50 Million Strong is all about children. Its focus is simple: Getting America’s youth more active and healthier. Now keep in mind that’s the simple explanation. And for some it’s been an oversimplification. But it’s all about targeted messaging. For public consumption, the simpler the better. “Just do it,” “Be all you can be,” “LiveStrong,”- you get it! Avoid confusion. Keep it simple. Sure, as professionals we should all understand that at the heart of 50 Million Strong is an awareness that it’s through effectively teaching skills and knowledge, and developing positive relationships with students who value our teaching, that our students will develop the desire and motivation to choose to be physically active and to make wise health decisions in their everyday lives. But that’s a mouthful for outsiders and best avoided if we want to change public opinion.
But still as health and physical education professions today we face a problem. 50 Million Strong will succeed only if all of us see it and seize it as a change movement – just like recycling or going green. And right now it isn’t. Just like cats it’s proven hard to herd us teachers all in the same direction. But all of us must commit to succeed. If we don’t all get on the same bus and agree to go in the same direction 50 Million Strong will fail. Guaranteed. And then where will we be? Maybe the same, but maybe worse off than we are today. We can’t ignore that others are determined to change student physical activity and health behaviors. If we don’t take responsibility, others will. If we feel marginalized in America’s schools today, what makes us think the future will be any prettier? The “gym” teacher moniker so many of us despise may well become appropriate because that’s where we will reside! Others will guide student physical activity outside of our classes.

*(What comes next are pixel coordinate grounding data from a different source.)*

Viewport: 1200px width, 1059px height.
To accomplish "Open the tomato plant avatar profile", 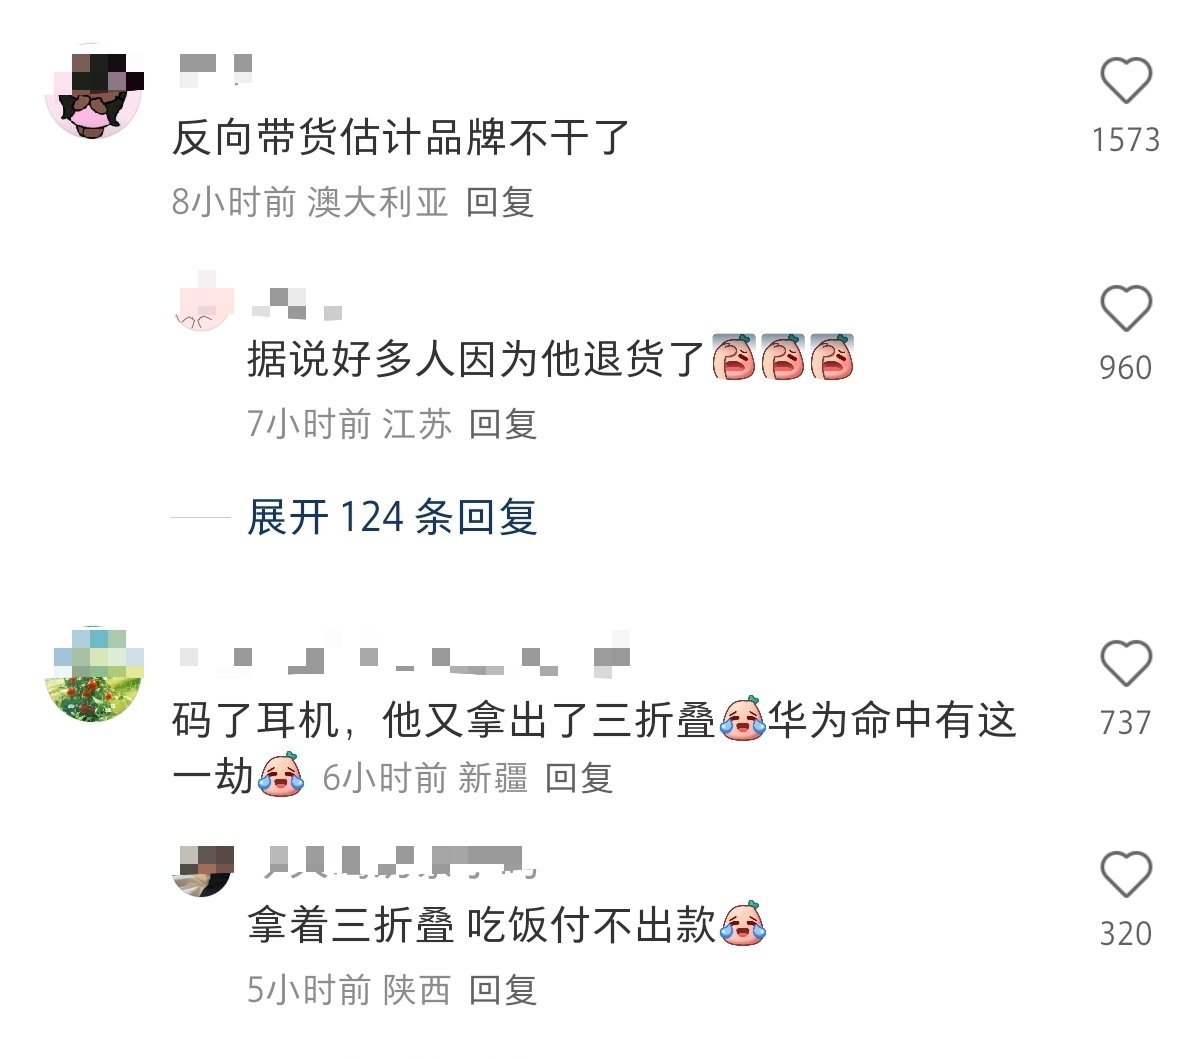I will tap(94, 675).
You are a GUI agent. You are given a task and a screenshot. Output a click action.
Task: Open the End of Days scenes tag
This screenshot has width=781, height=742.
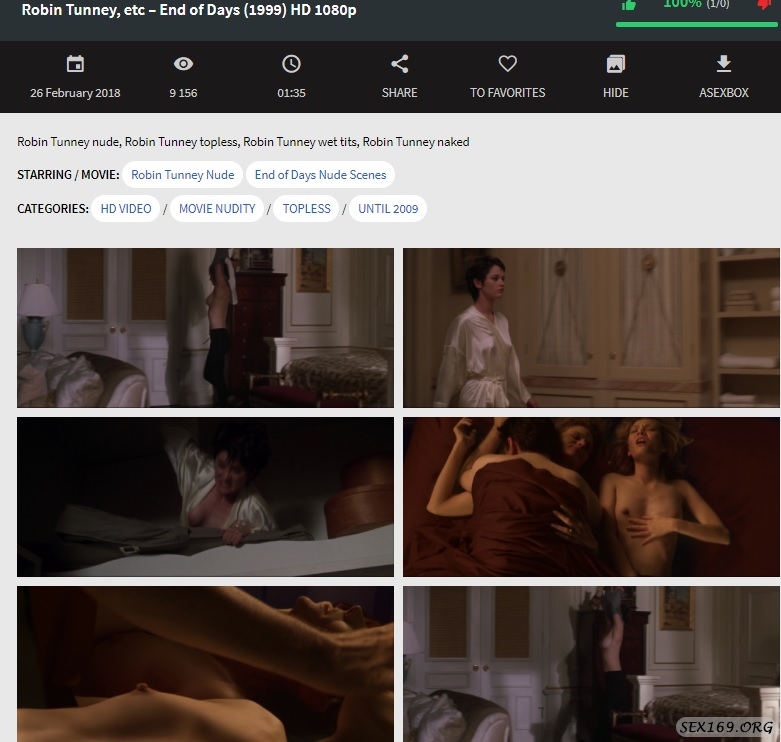[x=320, y=175]
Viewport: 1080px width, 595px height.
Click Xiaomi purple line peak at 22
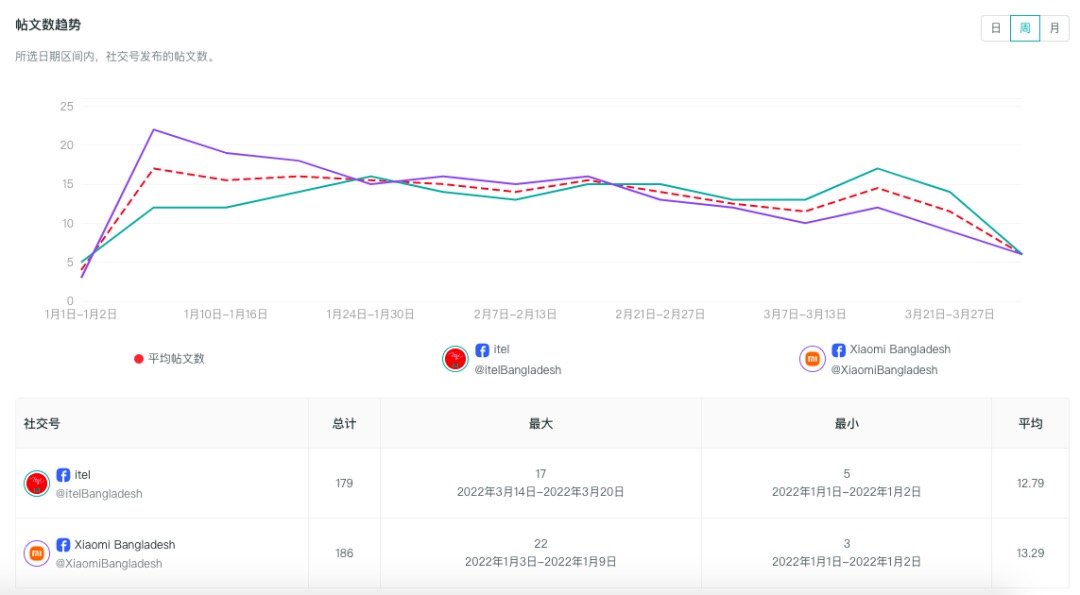coord(153,129)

Fortunately, it’s not too late to change our professional future. And that’s why the 50 Million Strong by 2029 National Forum at the Boston SHAPE America national convention is so exciting. With more than 400 signed up to participate it’s a great opportunity to sort out what we want to do. What’s our purpose in today’s schools? It’s been said that the best way to predict the future is to create it yourself. If so, the 50 Million Strong forum is our chance. If you’re planning to attend, I hope you’ll set aside long-held beliefs, put on your thinking cap, and bring your best creative, open-minded attitude. It’s an occasion to be inspired and maybe inspire others. But most importantly, it’s a rare chance to pause and reflect about where you want our professions and your career to go in this rapidly changing and increasingly unpredictable 21st century: And decide what it’s going to take to get there.